WORK REQUEST: Take the data below. Output it exactly from its first line through the line containing "Brandy (60, 2408)".
** Opening SOURCE MATERIAL block **
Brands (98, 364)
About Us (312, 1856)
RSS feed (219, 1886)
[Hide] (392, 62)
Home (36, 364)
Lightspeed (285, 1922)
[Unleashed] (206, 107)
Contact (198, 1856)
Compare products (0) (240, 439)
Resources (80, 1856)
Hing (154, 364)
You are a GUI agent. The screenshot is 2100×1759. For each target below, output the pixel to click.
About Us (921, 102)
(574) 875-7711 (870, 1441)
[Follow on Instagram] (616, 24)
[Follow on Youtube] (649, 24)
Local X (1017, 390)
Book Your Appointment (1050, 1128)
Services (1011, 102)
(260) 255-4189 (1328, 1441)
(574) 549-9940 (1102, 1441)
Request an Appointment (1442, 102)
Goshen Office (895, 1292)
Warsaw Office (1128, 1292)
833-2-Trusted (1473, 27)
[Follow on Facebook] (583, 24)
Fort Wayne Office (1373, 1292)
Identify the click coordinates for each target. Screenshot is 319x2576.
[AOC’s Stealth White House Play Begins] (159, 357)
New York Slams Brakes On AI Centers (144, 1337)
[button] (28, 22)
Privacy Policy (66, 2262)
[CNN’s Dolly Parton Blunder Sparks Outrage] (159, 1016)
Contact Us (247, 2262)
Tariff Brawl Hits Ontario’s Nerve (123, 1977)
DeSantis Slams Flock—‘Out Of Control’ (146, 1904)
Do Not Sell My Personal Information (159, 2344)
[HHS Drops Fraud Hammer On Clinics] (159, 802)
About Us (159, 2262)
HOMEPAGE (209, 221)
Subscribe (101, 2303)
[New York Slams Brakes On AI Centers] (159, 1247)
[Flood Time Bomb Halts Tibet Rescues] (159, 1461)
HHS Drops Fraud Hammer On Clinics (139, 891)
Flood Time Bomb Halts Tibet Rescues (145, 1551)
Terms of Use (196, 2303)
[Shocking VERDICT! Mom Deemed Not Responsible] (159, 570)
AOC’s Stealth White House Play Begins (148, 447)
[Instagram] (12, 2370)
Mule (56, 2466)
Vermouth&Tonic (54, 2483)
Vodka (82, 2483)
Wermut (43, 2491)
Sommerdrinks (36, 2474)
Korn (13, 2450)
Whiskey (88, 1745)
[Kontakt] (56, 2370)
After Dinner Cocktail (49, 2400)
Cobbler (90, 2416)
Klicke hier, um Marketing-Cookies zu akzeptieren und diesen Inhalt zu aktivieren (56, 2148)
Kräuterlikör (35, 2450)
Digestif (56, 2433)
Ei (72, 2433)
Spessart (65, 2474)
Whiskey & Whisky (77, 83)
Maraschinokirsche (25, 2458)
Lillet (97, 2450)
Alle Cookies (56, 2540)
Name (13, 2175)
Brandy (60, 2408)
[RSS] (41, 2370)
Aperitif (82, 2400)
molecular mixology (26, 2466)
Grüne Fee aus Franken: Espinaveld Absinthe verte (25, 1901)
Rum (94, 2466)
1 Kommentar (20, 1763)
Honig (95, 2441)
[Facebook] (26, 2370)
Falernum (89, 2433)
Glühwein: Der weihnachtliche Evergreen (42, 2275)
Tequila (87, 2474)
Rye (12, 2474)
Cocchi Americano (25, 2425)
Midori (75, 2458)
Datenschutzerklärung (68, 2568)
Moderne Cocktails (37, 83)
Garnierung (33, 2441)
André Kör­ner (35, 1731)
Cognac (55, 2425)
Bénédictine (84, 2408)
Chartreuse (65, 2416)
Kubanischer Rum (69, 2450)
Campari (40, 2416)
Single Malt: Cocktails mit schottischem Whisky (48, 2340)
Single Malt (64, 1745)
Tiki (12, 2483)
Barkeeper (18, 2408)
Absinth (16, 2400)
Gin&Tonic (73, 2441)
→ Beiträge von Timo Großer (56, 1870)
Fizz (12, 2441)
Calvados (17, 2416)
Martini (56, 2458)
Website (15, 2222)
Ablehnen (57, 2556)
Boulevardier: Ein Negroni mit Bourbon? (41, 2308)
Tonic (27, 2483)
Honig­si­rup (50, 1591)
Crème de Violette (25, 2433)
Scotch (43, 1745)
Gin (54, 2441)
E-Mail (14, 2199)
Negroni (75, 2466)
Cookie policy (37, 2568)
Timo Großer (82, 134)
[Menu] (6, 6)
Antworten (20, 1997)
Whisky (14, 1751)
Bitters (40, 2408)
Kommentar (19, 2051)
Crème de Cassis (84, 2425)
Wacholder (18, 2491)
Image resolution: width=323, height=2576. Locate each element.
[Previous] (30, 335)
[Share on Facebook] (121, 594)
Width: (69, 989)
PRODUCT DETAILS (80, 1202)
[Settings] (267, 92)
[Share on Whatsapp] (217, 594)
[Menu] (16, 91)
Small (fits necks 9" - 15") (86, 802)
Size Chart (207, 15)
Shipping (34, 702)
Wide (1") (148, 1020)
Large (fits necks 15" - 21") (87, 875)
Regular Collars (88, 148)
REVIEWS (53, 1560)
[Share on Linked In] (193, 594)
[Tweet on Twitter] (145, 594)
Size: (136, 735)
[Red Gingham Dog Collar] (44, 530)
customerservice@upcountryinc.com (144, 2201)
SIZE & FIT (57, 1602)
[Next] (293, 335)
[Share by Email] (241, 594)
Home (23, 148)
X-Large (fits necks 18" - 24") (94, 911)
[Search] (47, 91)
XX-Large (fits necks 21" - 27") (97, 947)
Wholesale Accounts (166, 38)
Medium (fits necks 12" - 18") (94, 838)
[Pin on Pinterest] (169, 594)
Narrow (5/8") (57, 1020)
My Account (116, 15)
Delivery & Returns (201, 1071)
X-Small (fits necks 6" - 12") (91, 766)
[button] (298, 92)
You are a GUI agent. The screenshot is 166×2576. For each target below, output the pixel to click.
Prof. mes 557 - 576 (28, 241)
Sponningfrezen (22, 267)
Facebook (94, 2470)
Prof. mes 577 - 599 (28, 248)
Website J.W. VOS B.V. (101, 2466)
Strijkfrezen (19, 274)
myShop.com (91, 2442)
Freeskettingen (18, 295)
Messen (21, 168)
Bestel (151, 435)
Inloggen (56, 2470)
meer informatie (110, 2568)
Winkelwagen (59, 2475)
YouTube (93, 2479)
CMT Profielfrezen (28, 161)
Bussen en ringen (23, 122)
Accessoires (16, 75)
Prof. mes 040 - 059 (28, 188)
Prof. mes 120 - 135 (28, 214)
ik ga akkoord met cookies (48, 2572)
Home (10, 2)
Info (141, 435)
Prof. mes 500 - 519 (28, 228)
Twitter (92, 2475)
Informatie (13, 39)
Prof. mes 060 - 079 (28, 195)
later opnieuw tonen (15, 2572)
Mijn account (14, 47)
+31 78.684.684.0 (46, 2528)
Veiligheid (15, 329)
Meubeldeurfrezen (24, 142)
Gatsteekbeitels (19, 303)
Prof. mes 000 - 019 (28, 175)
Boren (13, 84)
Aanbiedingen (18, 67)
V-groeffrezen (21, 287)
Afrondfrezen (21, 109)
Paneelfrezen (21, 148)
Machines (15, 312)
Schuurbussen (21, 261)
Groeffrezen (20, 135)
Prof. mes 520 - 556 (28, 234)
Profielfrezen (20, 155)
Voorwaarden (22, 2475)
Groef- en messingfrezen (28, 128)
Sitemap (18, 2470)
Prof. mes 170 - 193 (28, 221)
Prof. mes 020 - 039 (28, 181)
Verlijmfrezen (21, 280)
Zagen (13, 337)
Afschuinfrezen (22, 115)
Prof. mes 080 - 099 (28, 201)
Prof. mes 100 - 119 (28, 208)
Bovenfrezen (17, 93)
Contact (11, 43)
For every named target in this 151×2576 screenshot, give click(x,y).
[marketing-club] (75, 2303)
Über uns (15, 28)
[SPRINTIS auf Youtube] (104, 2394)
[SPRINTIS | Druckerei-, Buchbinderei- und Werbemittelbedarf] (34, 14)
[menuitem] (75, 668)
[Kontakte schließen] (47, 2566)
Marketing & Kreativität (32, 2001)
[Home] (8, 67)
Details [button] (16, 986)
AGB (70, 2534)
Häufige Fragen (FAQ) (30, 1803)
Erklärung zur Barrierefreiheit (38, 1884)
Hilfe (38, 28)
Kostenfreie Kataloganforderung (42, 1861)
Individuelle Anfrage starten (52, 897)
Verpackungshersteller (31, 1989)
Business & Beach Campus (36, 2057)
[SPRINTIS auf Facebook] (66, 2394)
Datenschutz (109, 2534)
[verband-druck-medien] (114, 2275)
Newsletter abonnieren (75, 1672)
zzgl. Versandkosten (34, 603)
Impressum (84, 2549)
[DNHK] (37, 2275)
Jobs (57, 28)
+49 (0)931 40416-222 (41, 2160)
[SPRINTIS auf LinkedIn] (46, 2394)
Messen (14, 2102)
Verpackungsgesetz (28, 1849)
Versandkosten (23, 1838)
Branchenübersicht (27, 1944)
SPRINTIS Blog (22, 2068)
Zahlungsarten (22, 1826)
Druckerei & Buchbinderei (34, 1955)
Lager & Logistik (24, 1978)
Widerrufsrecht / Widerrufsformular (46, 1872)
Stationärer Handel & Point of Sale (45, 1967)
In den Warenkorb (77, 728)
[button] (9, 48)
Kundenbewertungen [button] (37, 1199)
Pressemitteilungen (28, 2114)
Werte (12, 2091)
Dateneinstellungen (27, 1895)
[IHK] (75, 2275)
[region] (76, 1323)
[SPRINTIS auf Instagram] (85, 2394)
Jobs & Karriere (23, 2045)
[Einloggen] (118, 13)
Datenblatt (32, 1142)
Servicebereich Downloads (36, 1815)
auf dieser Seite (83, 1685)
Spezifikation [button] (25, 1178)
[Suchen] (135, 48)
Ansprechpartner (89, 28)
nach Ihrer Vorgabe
** Closing SOURCE MATERIAL block **
OUTPUT FOR THIS EXERCISE:
Brands (98, 364)
About Us (312, 1856)
RSS feed (219, 1886)
[Hide] (392, 62)
Home (36, 364)
Lightspeed (285, 1922)
[Unleashed] (206, 107)
Contact (198, 1856)
Compare products (0) (240, 439)
Resources (80, 1856)
Hing (154, 364)
You are a GUI agent. The screenshot is 2100×1759. For each target below, output the pixel to click.
About Us (921, 102)
(574) 875-7711 (870, 1441)
[Follow on Instagram] (616, 24)
[Follow on Youtube] (649, 24)
Local X (1017, 390)
Book Your Appointment (1050, 1128)
Services (1011, 102)
(260) 255-4189 (1328, 1441)
(574) 549-9940 (1102, 1441)
Request an Appointment (1442, 102)
Goshen Office (895, 1292)
Warsaw Office (1128, 1292)
833-2-Trusted (1473, 27)
[Follow on Facebook] (583, 24)
Fort Wayne Office (1373, 1292)
Identify the click coordinates for each target. Screenshot is 319x2576.
[AOC’s Stealth White House Play Begins] (159, 357)
New York Slams Brakes On AI Centers (144, 1337)
[button] (28, 22)
Privacy Policy (66, 2262)
[CNN’s Dolly Parton Blunder Sparks Outrage] (159, 1016)
Contact Us (247, 2262)
Tariff Brawl Hits Ontario’s Nerve (123, 1977)
DeSantis Slams Flock—‘Out Of Control’ (146, 1904)
Do Not Sell My Personal Information (159, 2344)
[HHS Drops Fraud Hammer On Clinics] (159, 802)
About Us (159, 2262)
HOMEPAGE (209, 221)
Subscribe (101, 2303)
[New York Slams Brakes On AI Centers] (159, 1247)
[Flood Time Bomb Halts Tibet Rescues] (159, 1461)
HHS Drops Fraud Hammer On Clinics (139, 891)
Flood Time Bomb Halts Tibet Rescues (145, 1551)
Terms of Use (196, 2303)
[Shocking VERDICT! Mom Deemed Not Responsible] (159, 570)
AOC’s Stealth White House Play Begins (148, 447)
[Instagram] (12, 2370)
Mule (56, 2466)
Vermouth&Tonic (54, 2483)
Vodka (82, 2483)
Wermut (43, 2491)
Sommerdrinks (36, 2474)
Korn (13, 2450)
Whiskey (88, 1745)
[Kontakt] (56, 2370)
After Dinner Cocktail (49, 2400)
Cobbler (90, 2416)
Klicke hier, um Marketing-Cookies zu akzeptieren und diesen Inhalt zu aktivieren (56, 2148)
Kräuterlikör (35, 2450)
Digestif (56, 2433)
Ei (72, 2433)
Spessart (65, 2474)
Whiskey & Whisky (77, 83)
Maraschinokirsche (25, 2458)
Lillet (97, 2450)
Alle Cookies (56, 2540)
Name (13, 2175)
Brandy (60, 2408)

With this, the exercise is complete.